The older the box the more coating there is. Orangey yellowish red in color and somewhat eggshell like in sheen. 
No, It's not wax, doesn't have the same properties.


----------



## jadebees (May 9, 2013)

I see a thin film on every surface in my hives. Its not heavy, but its everywhere. Even new wood inside gets a yellow glow after a few months.


----------



## kaizen (Mar 20, 2015)

Sunny said:


> Good question! They answer I understood was that they just don't. No one has apparently looked into that yet and figured out the reason why. Figure it out and you might get published!
> 
> The volatiles released from propolis have antimicrobial properties that help boost bee immune systems. Research has proven that when bees are suffering from illness they will try to procure tree resins to self medicate. Hives that are lined with propolis have been shown to have overall better health than hives that do not have the envelope.


Is that research published someplace?


----------



## Sunny (Apr 18, 2015)

kaizen said:


> Is that research published someplace?


I can't access the files on my phone, but here is a link to the current research topics from that specific lab and a listing of publications.

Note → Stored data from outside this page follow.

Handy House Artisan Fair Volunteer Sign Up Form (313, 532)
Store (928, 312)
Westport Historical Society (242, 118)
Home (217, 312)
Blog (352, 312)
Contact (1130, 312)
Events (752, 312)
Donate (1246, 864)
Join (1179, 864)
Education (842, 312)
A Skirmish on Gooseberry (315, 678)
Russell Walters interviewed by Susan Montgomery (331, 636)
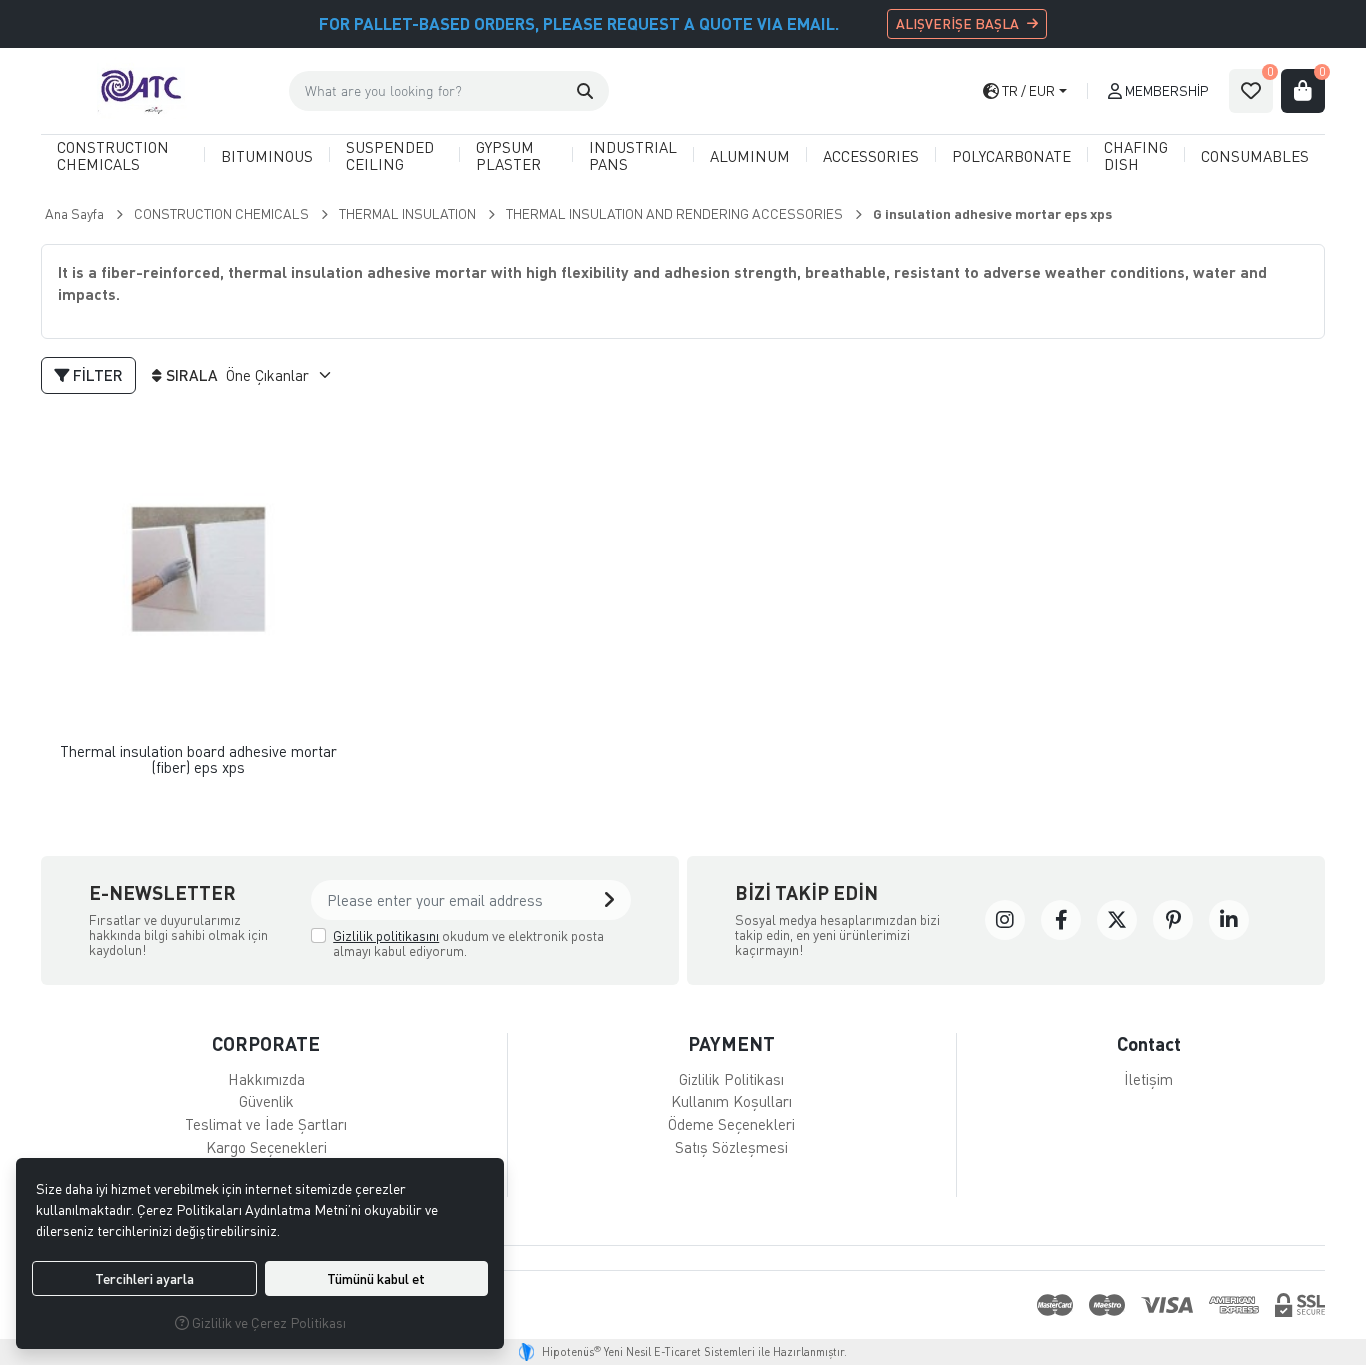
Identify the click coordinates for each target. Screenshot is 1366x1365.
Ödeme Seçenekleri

https://www.entomology.umn.edu/faculty-staff/marla-spivak


----------



## Sunny (Apr 18, 2015)

bjamesvw said:


> This spring I used a handheld wallpaper removal tool on the insides of my nuc boxes and supers. They did a great job of roughing up the wood but I'm not sure if it will make a difference. The tool was similar to this one:
> http://www.amazon.com/RUST-OLEUM-02...=1461937622&sr=8-3&keywords=wallpaper+remover



Thanks for the suggestion!


----------



## odfrank (May 13, 2002)

kaizen said:


> then why don't they do it on their own?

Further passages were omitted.